Given information:
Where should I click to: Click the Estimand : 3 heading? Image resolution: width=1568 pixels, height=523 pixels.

...

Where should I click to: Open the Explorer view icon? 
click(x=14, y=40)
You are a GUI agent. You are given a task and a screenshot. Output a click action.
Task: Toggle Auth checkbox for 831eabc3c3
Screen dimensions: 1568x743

==

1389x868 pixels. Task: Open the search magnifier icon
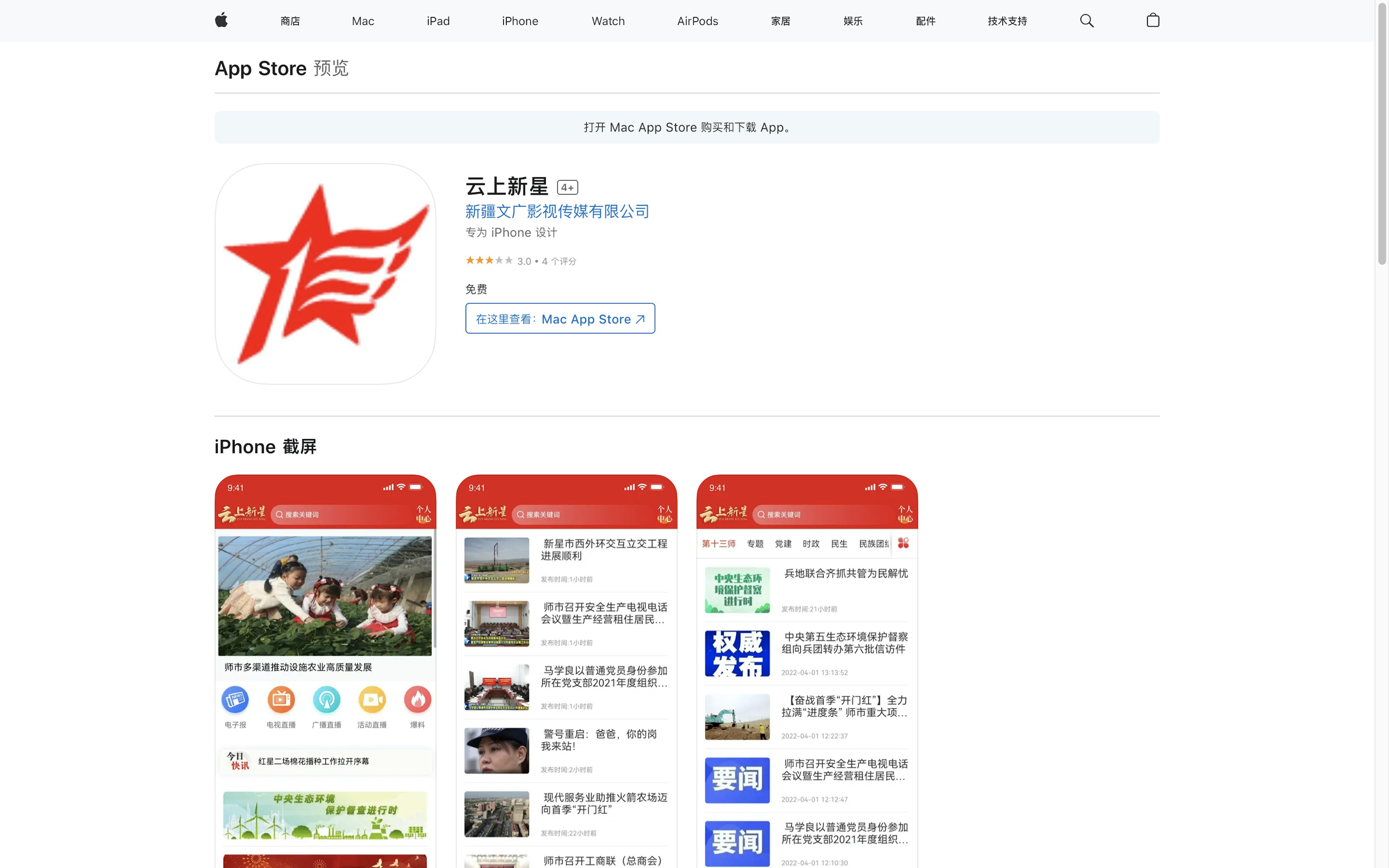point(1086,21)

Task directions: Both the line containing "You are a GUI" and the line containing "Screen dimensions: 1568x743" belong in the answer. Print them and every line above that falls between them exactly, and no others.

Task answer:
You are a GUI agent. You are given a task and a screenshot. Output a click action.
Task: Toggle Auth checkbox for 831eabc3c3
Screen dimensions: 1568x743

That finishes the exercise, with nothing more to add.